● CONSIGNES:
1 > Dites si chaque affirmation concorde avec le texte sur le capitalisme et les flux migratoires, en répondant par oui ou par non et en citant à l'identique les mots du texte qui en décident : (a) Marx voyait dans la compétition entre travailleurs une source de gains pour le capitalisme ; (b) Marx reprenait à son compte les thèses de Malthus ; (c) la surpopulation relative est présentée comme une catégorie purement économique.
2 > Recopiez fidèlement le passage du texte sur le capitalisme et les flux migratoires qui va de « Capitalisme et flux » jusqu'à « la démographie planétaire. » inclus.

● TEXTE CITÉ:
::::::::::

Capitalisme et flux migratoires
Les communautés humaines, on le sait, se déplacent depuis longtemps, peuplant à partir de l’Afrique le reste du monde. À l’époque des grands empires méditerranéens, des populations entières ont ainsi été bousculées par la conquête et l’esclavage. D’immenses migrations ont eu lieu à partir de l’Asie centrale vers l’est et l’ouest, provoquant une transformation profonde de la démographie planétaire.
C’est toutefois avec l’essor du capitalisme en Europe que le phénomène a pris une tout autre ampleur. Le capitalisme « moderne », pour son expansion, avait besoin d’une masse humaine considérable lui servant de « main-d’œuvre », considérée comme une marchandise destinée à réaliser du profit. Marx a bien expliqué que le capitalisme avait besoin d’une « armée industrielle de réserve » pour faire tourner la machine productive, de nouvelles couches ouvrières dont l’avantage, en plus de fournir la force de travail requise, était de créer une situation de compétition entre travailleurs et travailleuses dont il tirait aussi des gains. « Plus la richesse sociale est grande…, notait Marx, plus est grande la surpopulation relative ou l’armée de réserve industrielle. Mais plus cette armée de réserve est grande par rapport à l’armée active du travail et plus massive est la surpopulation permanente, ces couches d’ouvriers dont la misère est en proportion inverse de la peine de leur travail. […] Telle est la loi générale, absolue de l’accumulation capitaliste [1] ».
Le cœur de la théorisation de Marx sur le « rapport social capitaliste » repose sur la corrélation qu’il établit entre la « loi d’accumulation » du capital et la « loi de la population » qui en forme l’envers [2], en polémique constante avec les thèses de Malthus. L’intérêt mais aussi la difficulté de cette théorie résident dans l’ajustement de deux catégories hétérogènes, que Marx réussit à présenter comme les deux aspects d’une même structure : d’un côté, l’armée industrielle de réserve, catégorie économique relative aux alternances d’emploi et de chômage correspondant aux cycles économiques et aux effets des transformations technologiques ; de l’autre, la surpopulation relative, catégorie démographique et anthropologique correspondant aux phases successives de la destruction des modes de vie « traditionnels » par l’extension du capitalisme.

::::::::::

● DONNÉES ENREGISTRÉES:
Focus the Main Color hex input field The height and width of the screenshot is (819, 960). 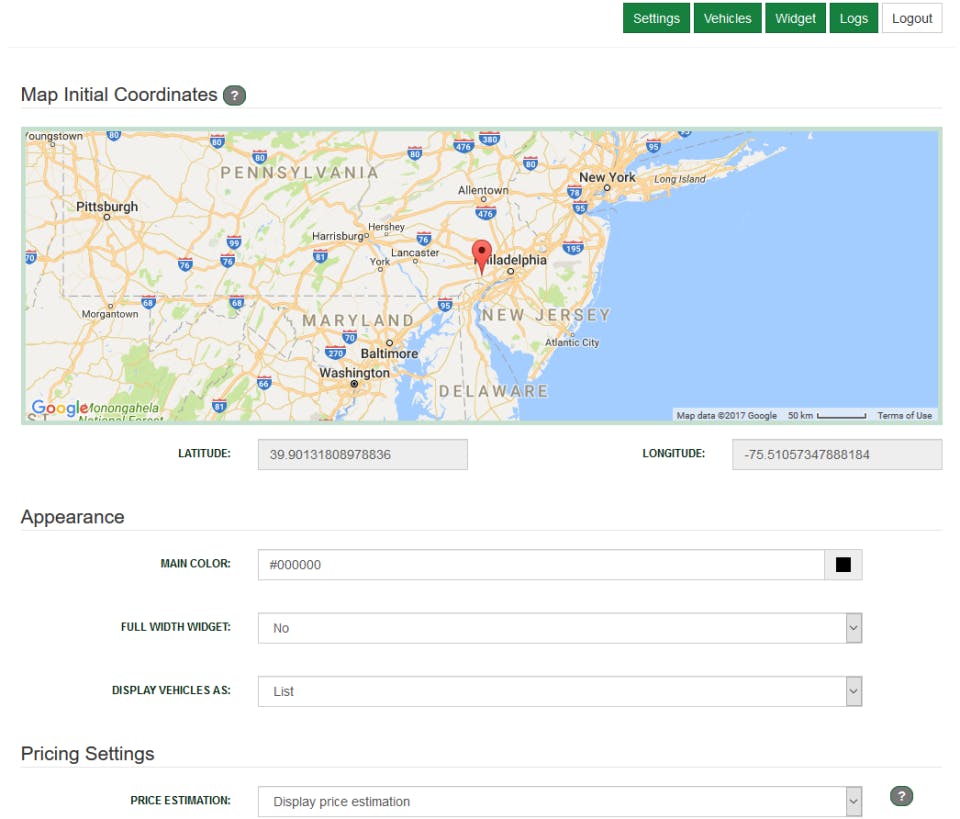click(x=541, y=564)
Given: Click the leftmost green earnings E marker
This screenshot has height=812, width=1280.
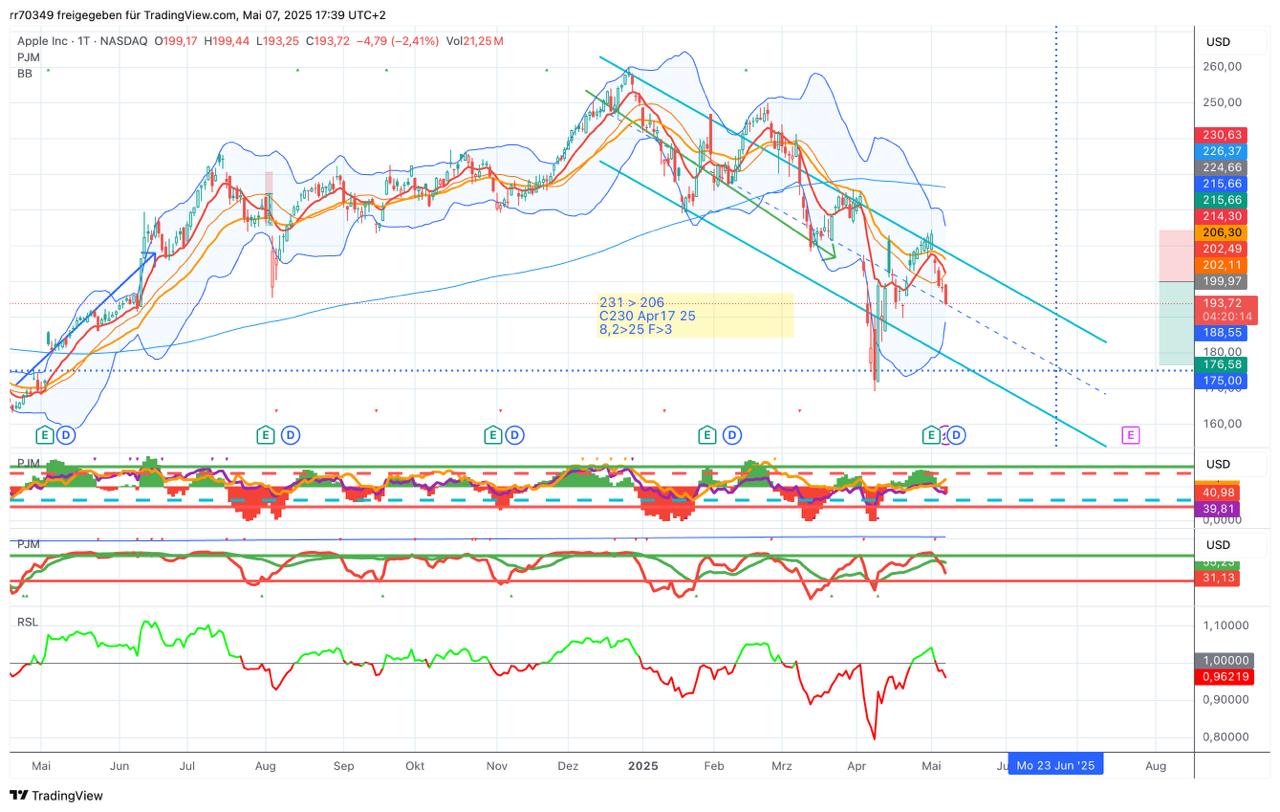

::::::::::

● RÉPONSES FOURNIES:
1 >
(a) Oui : « de créer une situation de compétition entre travailleurs et travailleuses dont il tirait aussi des gains ».
(b) Non : « en polémique constante avec les thèses de Malthus ».
(c) Non : « la surpopulation relative, catégorie démographique et anthropologique ».

2 >
Capitalisme et flux migratoires
Les communautés humaines, on le sait, se déplacent depuis longtemps, peuplant à partir de l’Afrique le reste du monde. À l’époque des grands empires méditerranéens, des populations entières ont ainsi été bousculées par la conquête et l’esclavage. D’immenses migrations ont eu lieu à partir de l’Asie centrale vers l’est et l’ouest, provoquant une transformation profonde de la démographie planétaire.